*** GIVEN TEXT Section Begins ***

Inertial Effects on Fluid Flow through Disordered Porous Media
U. M. S. Costa, J. S. Andrade Jr., H. A. Makse, and H. E. Stanley

TL;DR
This study investigates how inertial effects influence fluid flow in disordered porous media by numerically solving Navier-Stokes equations, revealing deviations from Darcy's law at high Reynolds numbers and validating the Forchheimer equation as a model.
Contribution
It provides a detailed numerical analysis of inertial effects on flow in disordered media and confirms the applicability of the Forchheimer equation across various flow regimes.
Findings
Deviations from Darcy's law occur at high Reynolds numbers due to inertial effects.
The Forchheimer equation accurately models the flow behavior over a wide range of conditions.
Inertia significantly impacts fluid transport in disordered porous structures.

*** GIVEN TEXT Section Ends ***
*** THE DATA Section Begins ***

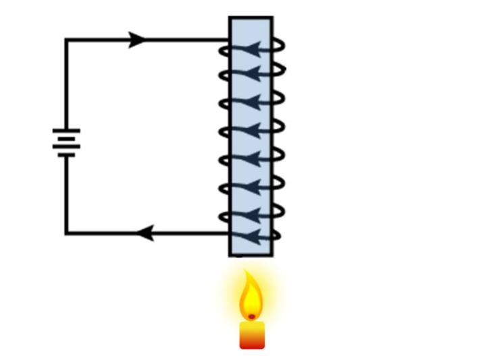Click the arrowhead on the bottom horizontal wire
point(145,234)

*** THE DATA Section Ends ***

◆ WHAT YOU WILL DO:
[1] According to the summary of the porous-media flow study, which equations did the researchers solve numerically?
[2] Using the summary of the porous-media flow study, say whether each statement agrees with it, and back each answer with its exact words.
(a) Deviations from Darcy's law show up at low Reynolds numbers.
(b) The Forchheimer equation fits the flow behavior over a wide range of conditions.
(c) Inertia has little effect on fluid transport in disordered porous structures.
[3] Take the summary of the porous-media flow study further, starting after its last sentence.

◆ RESULTS OF THE EXERCISE:
[1] The Navier-Stokes equations.

[2]
(a) No: "Deviations from Darcy's law occur at high Reynolds numbers due to inertial effects."
(b) Yes: "The Forchheimer equation accurately models the flow behavior over a wide range of conditions."
(c) No: "Inertia significantly impacts fluid transport in disordered porous structures."

[3]
Abstract
We study the fluid flow through disordered porous media by numerically solving the complete set of the Navier-Stokes equations in a two dimensional lattice with a spatially random distribution of solid obstacles (plaquettes). We simulate viscous and non-viscous flow through these idealized pore spaces to determine the origin of the deviations from the classical Darcy's law behavior. Due to the non-linear contribution of inertia to the transport of momentum at the pore scale, we observe a typical departure from Darcy's law at sufficiently high Reynolds numbers. Moreover, we show that the classical Forchheimer equation provides a valid phenomenological model to correlate the variations of the friction factor of the porous media over a wide range of Reynolds conditions.